__EXERCISE INSTRUCTIONS__. Each line of the data below between the one containing "This screenshot has height=318, width=446." and the one containing "the Workflows sidebar", both included, is to be repeated exactly. Please omit pictures.

__DATASET__.
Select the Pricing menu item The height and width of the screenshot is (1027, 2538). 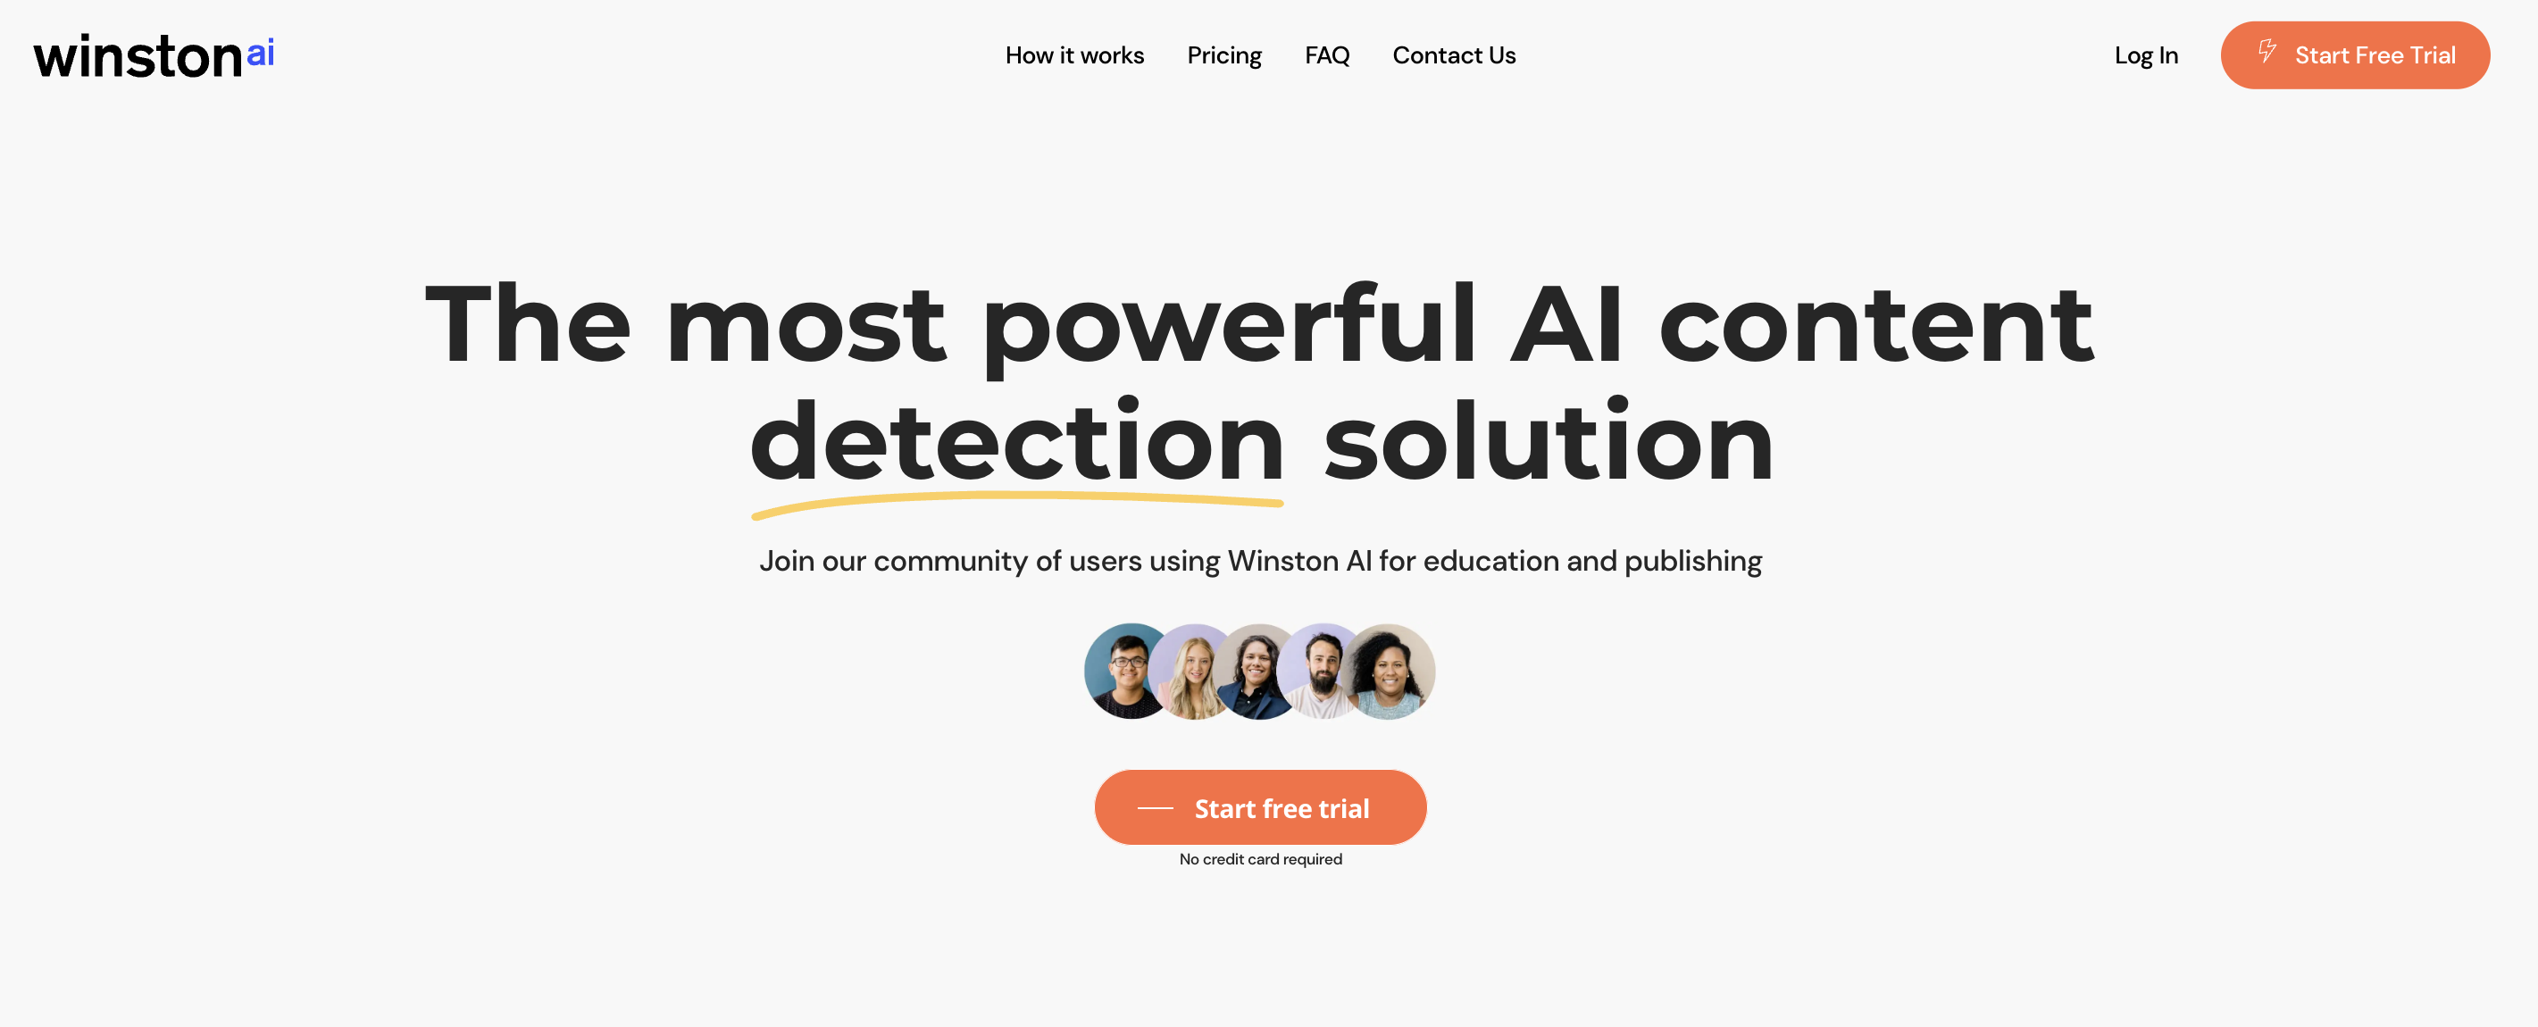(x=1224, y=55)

--

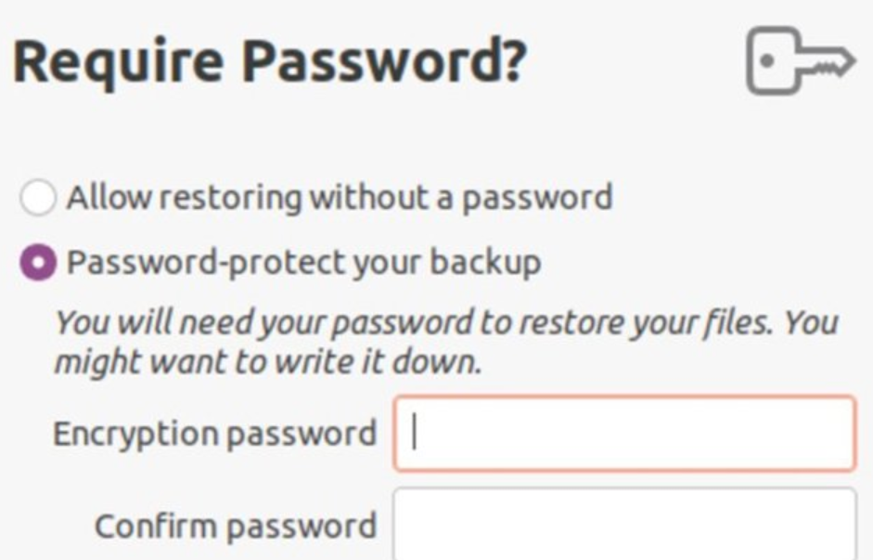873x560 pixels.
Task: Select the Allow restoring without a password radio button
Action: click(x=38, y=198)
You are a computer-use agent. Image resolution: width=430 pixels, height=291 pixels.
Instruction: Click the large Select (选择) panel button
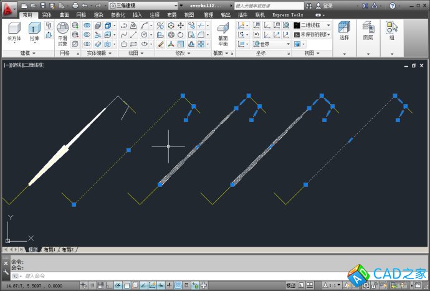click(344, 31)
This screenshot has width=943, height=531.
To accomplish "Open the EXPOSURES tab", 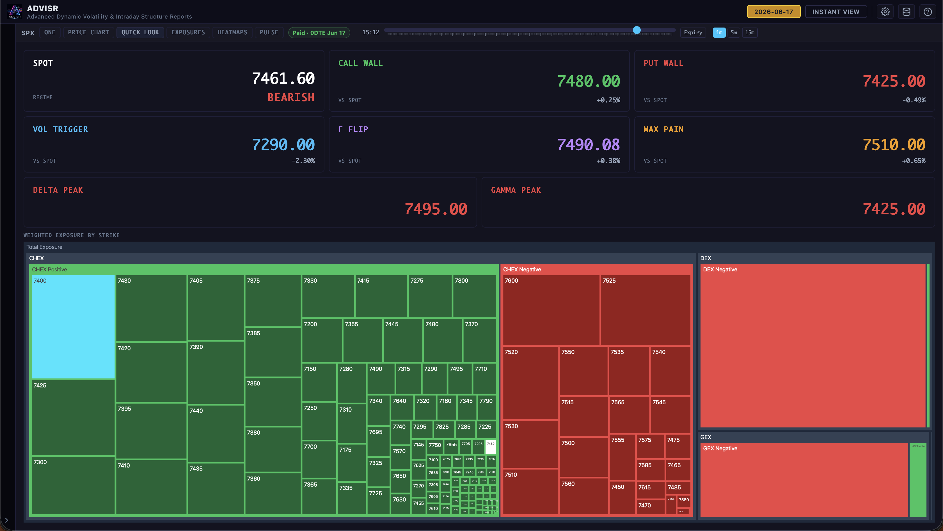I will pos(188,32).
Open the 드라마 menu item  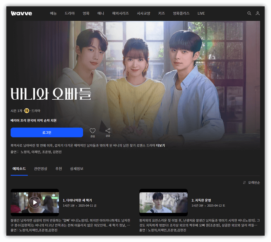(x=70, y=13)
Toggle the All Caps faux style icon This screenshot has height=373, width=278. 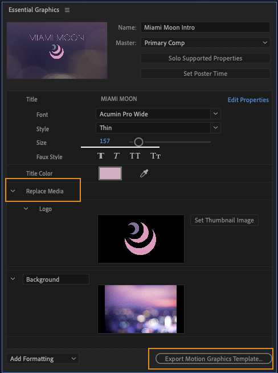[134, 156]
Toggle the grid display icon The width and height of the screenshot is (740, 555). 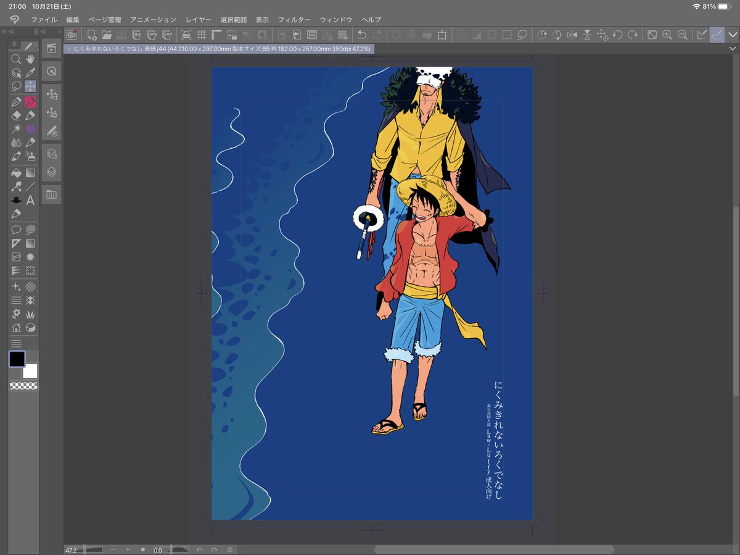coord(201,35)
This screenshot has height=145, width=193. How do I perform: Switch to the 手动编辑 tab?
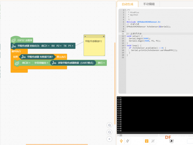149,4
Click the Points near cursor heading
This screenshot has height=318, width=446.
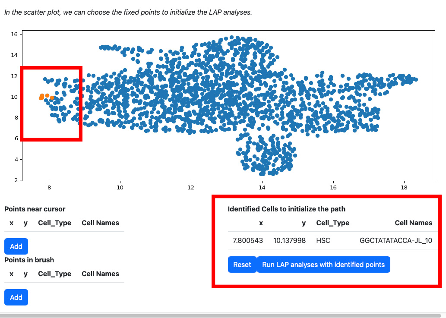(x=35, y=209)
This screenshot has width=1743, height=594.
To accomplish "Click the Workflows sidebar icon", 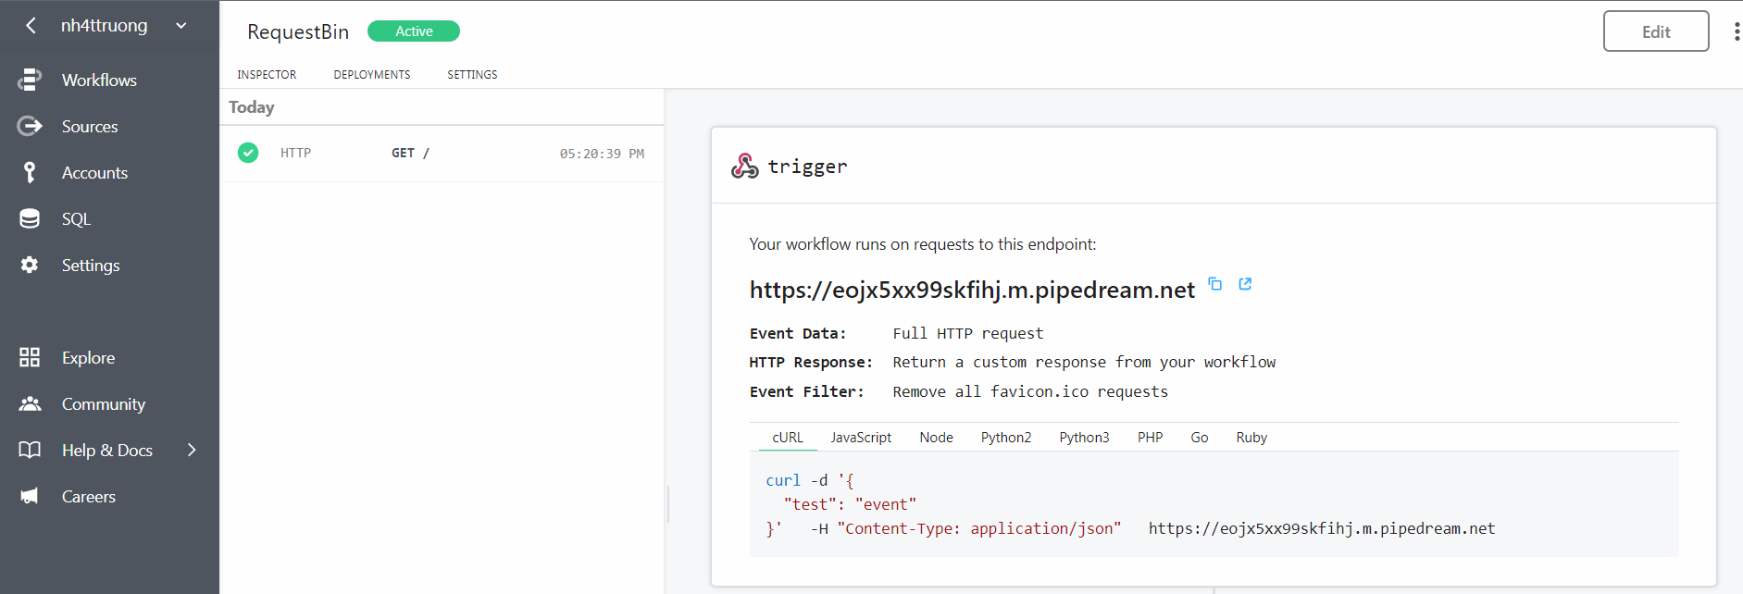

__WRITTEN ANSWER__.
This screenshot has height=318, width=446.
(x=35, y=209)
This screenshot has width=1743, height=594.
To accomplish "Click the Workflows sidebar icon", 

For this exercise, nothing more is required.